Higher education policy has reflected these developments. Until recently, importance was placed on massification/democratization and access—getting more people well educated. There was little discrimination of various universities by the public or government, although polytechnics or Fachhochschulen were always considered and treated differently, and few countries imposed barriers to student entry. The emphasis is on quality and world-class excellence and selection rather than recruitment. Many states are turning away from regulatory mechanisms toward more opaque steerage and competition to foster vertical differentiation.

Few governments have followed the United Kingdom's 1992 decision to convert all polytechnics overnight, but change is occurring and the pace is quickening. For example, Norway's 1955 legislation allowing state colleges to apply for university status opened up a minor floodgate, and a commission is now seeking to balance institutional ambitions with national strategies. Ireland faces similar pressures but has currently chosen to boost research capacity or capability by giving funding for cross-sector infrastructural and research projects and regional collaborations. Flanders has established "university associations" bridging hogescholen and universities, to encourage research partnerships. Fachhochschulen and hogescholen in the Netherlands, Germany, and Switzerland have adopted the title "University of Applied Sciences" to align themselves with the post-Bologna world and compete internationally. Both the Dutch and the Swiss have been reconsidering the usefulness of their binary system. The forthcoming Swiss legislation suggests a compromise: a formal binary but within a single higher education system.

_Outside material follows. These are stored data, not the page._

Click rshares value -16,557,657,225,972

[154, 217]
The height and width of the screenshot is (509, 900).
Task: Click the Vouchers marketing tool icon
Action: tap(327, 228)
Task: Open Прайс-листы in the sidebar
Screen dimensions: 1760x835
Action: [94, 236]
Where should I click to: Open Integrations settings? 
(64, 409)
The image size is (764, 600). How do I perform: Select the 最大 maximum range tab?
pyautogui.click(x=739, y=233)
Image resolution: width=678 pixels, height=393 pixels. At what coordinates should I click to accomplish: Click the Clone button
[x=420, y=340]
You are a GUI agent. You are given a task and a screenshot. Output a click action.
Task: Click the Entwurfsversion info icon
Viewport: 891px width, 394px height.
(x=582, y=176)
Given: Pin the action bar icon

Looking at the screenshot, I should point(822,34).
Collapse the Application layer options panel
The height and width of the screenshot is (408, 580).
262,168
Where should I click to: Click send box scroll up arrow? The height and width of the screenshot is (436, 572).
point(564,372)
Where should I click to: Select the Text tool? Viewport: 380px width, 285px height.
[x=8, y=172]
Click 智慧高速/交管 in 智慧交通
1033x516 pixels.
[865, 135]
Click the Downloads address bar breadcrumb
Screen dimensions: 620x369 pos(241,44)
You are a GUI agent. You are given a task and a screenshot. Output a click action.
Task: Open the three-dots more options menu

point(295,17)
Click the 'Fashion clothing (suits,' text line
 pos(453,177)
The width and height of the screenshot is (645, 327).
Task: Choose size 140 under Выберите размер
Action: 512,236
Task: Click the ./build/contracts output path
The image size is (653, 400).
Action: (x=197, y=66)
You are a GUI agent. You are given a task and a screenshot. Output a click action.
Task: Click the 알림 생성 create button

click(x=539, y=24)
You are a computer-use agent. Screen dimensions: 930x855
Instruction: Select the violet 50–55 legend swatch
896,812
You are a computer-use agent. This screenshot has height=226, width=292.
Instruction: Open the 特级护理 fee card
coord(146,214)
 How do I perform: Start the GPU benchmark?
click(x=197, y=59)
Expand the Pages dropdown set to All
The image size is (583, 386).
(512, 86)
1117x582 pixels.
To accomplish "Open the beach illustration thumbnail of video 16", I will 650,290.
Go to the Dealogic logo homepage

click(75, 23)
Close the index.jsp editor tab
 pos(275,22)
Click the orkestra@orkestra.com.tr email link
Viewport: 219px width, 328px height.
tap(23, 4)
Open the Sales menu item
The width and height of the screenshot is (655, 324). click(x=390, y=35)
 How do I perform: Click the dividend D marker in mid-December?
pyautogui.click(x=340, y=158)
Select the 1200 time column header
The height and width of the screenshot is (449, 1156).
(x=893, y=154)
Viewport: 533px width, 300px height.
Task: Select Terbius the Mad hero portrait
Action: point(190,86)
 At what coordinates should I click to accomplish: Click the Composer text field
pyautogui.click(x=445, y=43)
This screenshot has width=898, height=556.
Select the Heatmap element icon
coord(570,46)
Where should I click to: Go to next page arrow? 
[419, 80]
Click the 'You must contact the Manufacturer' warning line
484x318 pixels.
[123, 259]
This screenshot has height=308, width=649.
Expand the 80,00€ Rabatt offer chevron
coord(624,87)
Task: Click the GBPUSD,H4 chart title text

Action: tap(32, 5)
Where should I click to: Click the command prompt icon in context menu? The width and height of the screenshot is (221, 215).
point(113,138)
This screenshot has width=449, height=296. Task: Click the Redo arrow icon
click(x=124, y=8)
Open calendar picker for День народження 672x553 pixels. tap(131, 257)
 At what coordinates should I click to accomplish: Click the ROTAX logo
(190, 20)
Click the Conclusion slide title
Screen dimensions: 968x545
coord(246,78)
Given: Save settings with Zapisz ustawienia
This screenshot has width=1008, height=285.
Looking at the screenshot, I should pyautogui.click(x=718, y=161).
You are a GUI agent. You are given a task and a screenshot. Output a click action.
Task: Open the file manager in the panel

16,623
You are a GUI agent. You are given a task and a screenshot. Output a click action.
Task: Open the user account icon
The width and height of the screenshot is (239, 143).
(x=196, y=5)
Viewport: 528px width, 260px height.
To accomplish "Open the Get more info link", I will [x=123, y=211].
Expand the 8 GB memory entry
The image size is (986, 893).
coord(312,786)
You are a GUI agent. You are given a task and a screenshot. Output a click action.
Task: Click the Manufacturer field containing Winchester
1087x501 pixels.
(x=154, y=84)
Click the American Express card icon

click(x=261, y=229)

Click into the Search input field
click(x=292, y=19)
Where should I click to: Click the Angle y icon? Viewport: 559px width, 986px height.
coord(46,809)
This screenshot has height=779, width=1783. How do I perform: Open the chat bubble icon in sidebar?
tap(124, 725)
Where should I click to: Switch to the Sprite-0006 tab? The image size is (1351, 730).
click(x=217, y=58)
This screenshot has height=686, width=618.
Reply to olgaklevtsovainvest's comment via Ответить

These changes are provoking a political response. The European University Association recently debated broadening membership beyond traditional universities but met some resistance from universities concerned with competitiveness and spreading resources more widely or thinly. Such reactions may indicate reluctance formally to "end the binary" or redefine it. Irish universities are differentiated between tertiary (undergraduate) and fourth (postgraduate) level activity or institutions and UK universities between teaching-only and research universities. At the same time, a new network for Universities of Applied Sciences (http://www.uasnet.org) looks likely to flex its muscle.

A New Shape?
The details in each country vary but do represent a growing urgency to reform Europe's higher education institutions for competitiveness, while acknowledging that traditional universities can no longer meet all the geopolitical demands for research, development, and innovation. As part of this process, the European Commission is funding the development of a European "Carnegie Classification" with emphasis on broadening both horizontal and vertical differentiation.

European societies have hitherto perceived education as a social public good, available to everyone at little or no additional cost. While rankings are not the cause of the changes, they are fueling a reputational "arms race" and exploiting tensions between equity and excellence. Governments are using a combination of market mechanisms and competitive or performance- and output-based funding, with clear institutional mission descriptors or performance contracts. While the de jure binary may linger in some countries, the creation of a broadened and unified higher education system will further undermine its veracity. This will be a game of survival of the fittest.